WebSocket & SSE for Agents
How to choose between Server-Sent Events and WebSocket for AI agent communication, with production-ready FastAPI code using the native EventSourceResponse API, authentication patterns, backpressure handling, and scaling strategies.
Quick Reference
- →SSE (Server-Sent Events): one-way server-to-client streaming over HTTP. Default for LLM token streaming — auto-reconnects, works through CDNs, no special proxy configuration.
- →FastAPI 0.135.0+ ships native SSE via `EventSourceResponse` and `ServerSentEvent` from `fastapi.sse`. It automatically sets keep-alive pings, Cache-Control, and X-Accel-Buffering headers.
- →WebSocket is bidirectional — both sides can send at any time. Only use it when the client must send data mid-stream: cancellation, interactive voice, or real-time multi-user collaboration.
- →EventSource cannot send custom headers. You cannot pass an Authorization header. Use `fetch()` + `ReadableStream` for POST-based authenticated SSE, or short-lived query-param tokens.
- →HTTP/1.1 browsers limit SSE to 6 connections per domain. Multiple chat tabs exhaust the limit. Deploy behind HTTP/2 (which multiplexes streams) to avoid this.
- →SSE reconnection is built-in: the browser sends `Last-Event-ID` on reconnect. FastAPI reads it with `last_event_id: str | None = Header(None)`. Always include `id=` in your events.
- →WebSocket scaling requires sticky sessions and pub/sub (Redis or NATS) to fan events across server instances. Do not add this complexity for single-server deployments.
- →Backpressure: if the LLM generates faster than a slow client reads, server memory grows unbounded. Use `asyncio.Queue(maxsize=N)` to cap buffer size.

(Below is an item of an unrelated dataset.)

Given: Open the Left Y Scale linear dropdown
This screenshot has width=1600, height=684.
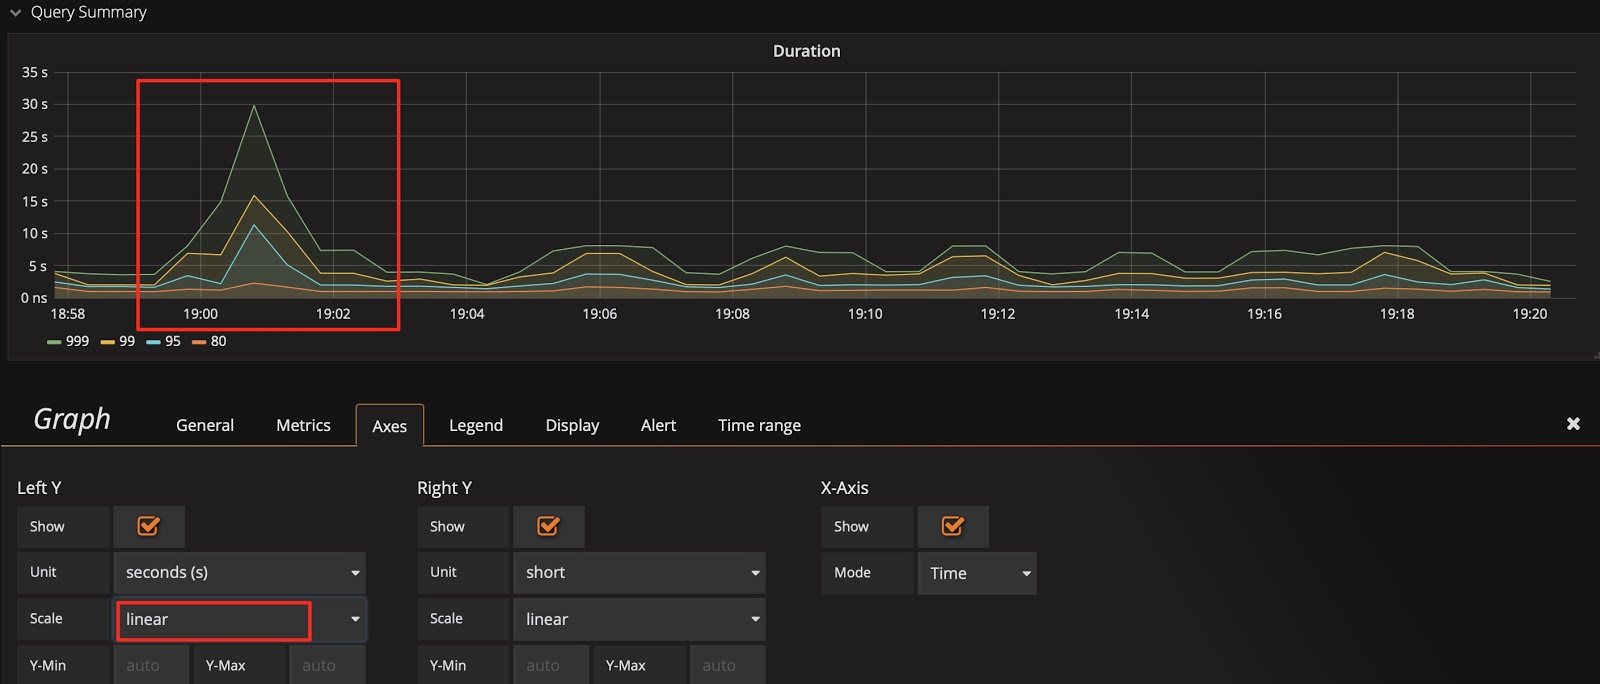Looking at the screenshot, I should pos(240,620).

SSE or WebSocket? Decide in 30 Seconds
Most AI agent applications need to stream LLM responses to a browser — and that is a one-way server-to-client flow. Server-Sent Events (SSE) is designed exactly for this. It runs over standard HTTP, auto-reconnects on network drops, and works through every CDN and reverse proxy without special configuration. WebSocket provides a persistent bidirectional connection — but bidirectionality is a cost, not a feature, if you do not need it. Start with the question below and follow the branch.
Most LLM agents need SSE — only reach for WebSocket when clients must send data mid-stream
| Criterion | SSE | WebSocket |
|---|---|---|
| Direction | Server → client only | Bidirectional |
| Protocol | Standard HTTP (HTTP/2 multiplexes streams) | HTTP upgrade → custom framing |
| Reconnection | Built-in via Last-Event-ID header | Must implement manually |
| Proxy / CDN support | Works natively through most proxies and CDNs | Requires WebSocket-aware proxy (AWS ALB, Nginx, HAProxy) |
| Multiplexing | HTTP/2: multiple SSE streams on one TCP connection | Each WebSocket = a separate TCP connection |
| Use for agents | LLM token streaming, status updates, one-shot responses | Mid-stream cancellation, voice, real-time collaboration |
| Complexity | Low — formatted HTTP responses | Higher — connection lifecycle, heartbeats, message framing |
Most production LLM chat applications — including ChatGPT, Claude.ai, and Perplexity — use SSE for token streaming paired with a separate REST POST for sending user messages. True WebSocket is reserved for voice agents and real-time collaborative tools where the client genuinely needs to send data while the server is actively streaming.
Start with SSE for LLM streaming. It is simpler to implement, debug, and scale. Only switch to WebSocket when you have a concrete bidirectional requirement: mid-stream cancellation, interactive voice, or real-time multi-user collaboration. Many production chat apps use SSE for streaming and a separate REST endpoint for sending messages — and that hybrid is the right default.